*WHAT YOU WILL DO:* Pull out every line in the rows below that contains the word "should", and copy each of those lines in full.
□ □ □ □
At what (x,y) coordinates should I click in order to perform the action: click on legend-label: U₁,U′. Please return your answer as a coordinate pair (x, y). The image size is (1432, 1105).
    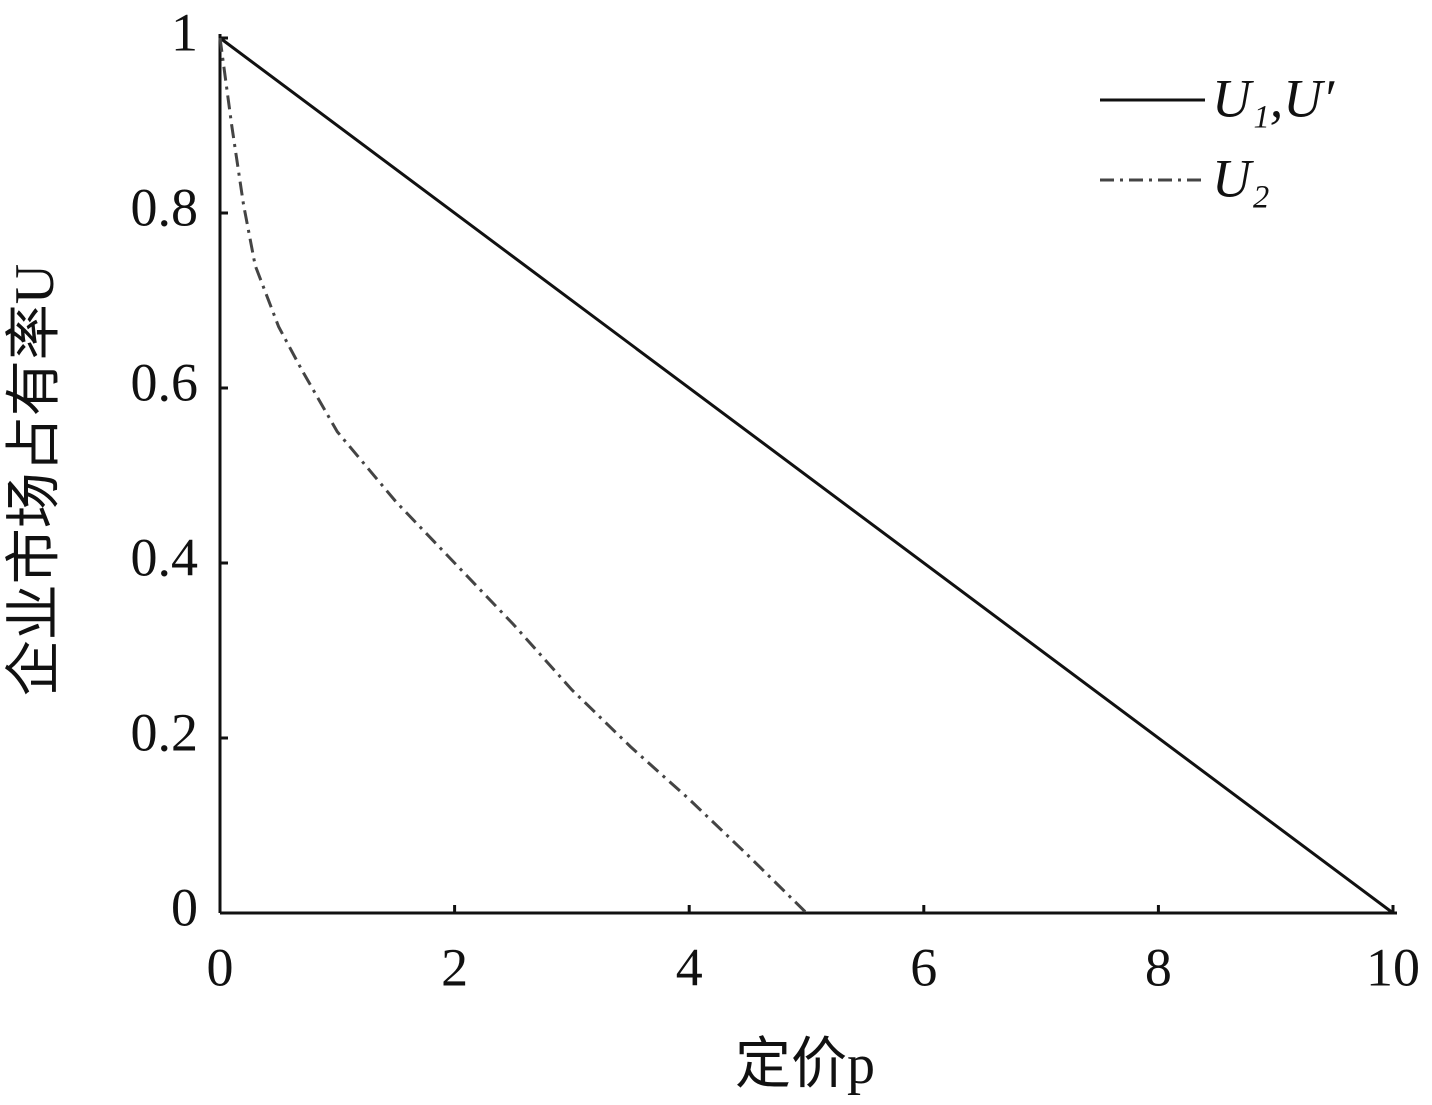
    Looking at the image, I should click on (1274, 98).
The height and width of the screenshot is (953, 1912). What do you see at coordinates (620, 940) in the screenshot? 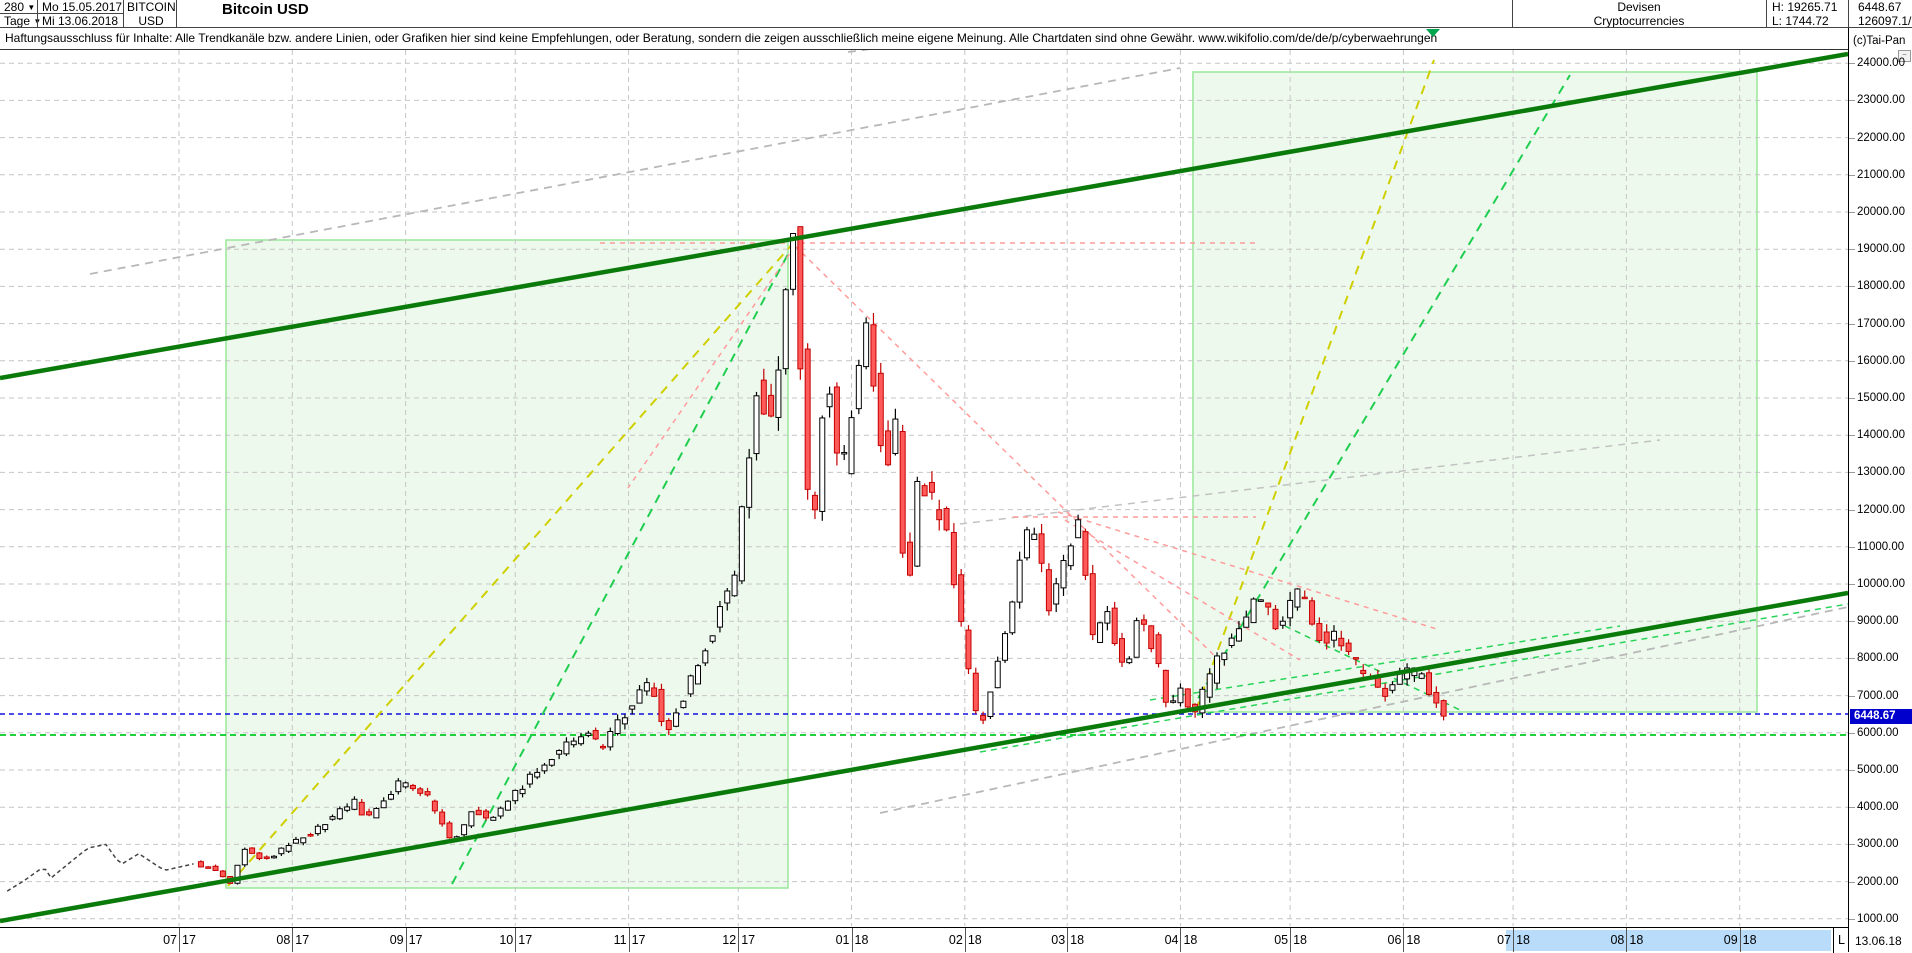
I see `month-label: 11` at bounding box center [620, 940].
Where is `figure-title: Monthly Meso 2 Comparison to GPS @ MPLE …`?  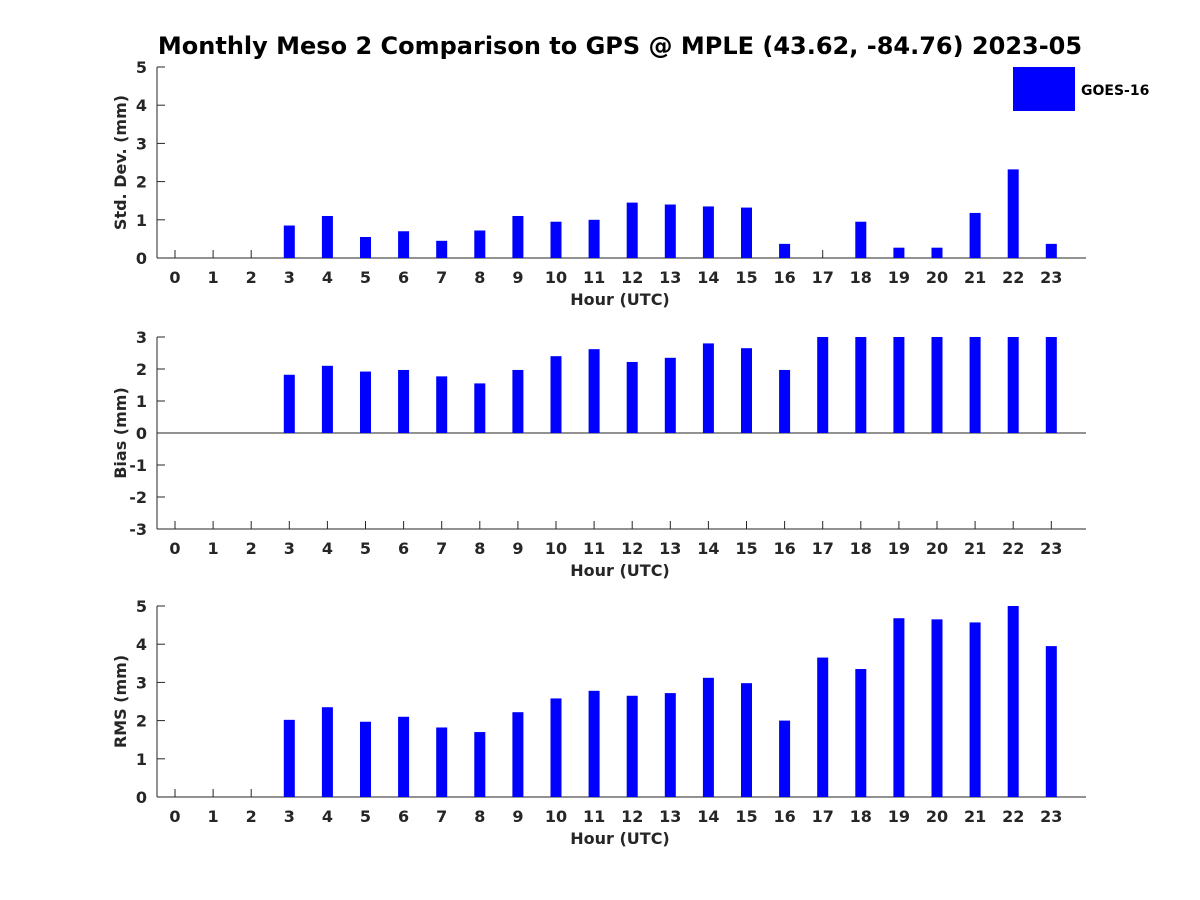 figure-title: Monthly Meso 2 Comparison to GPS @ MPLE … is located at coordinates (620, 46).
□ □ □ □
*ANSWER BELOW:*
At what (x,y) coordinates should I click in order to perform the action: click on legend-label: U₁,U′. Please return your answer as a coordinate pair (x, y). The image size is (1432, 1105).
    Looking at the image, I should click on (1274, 98).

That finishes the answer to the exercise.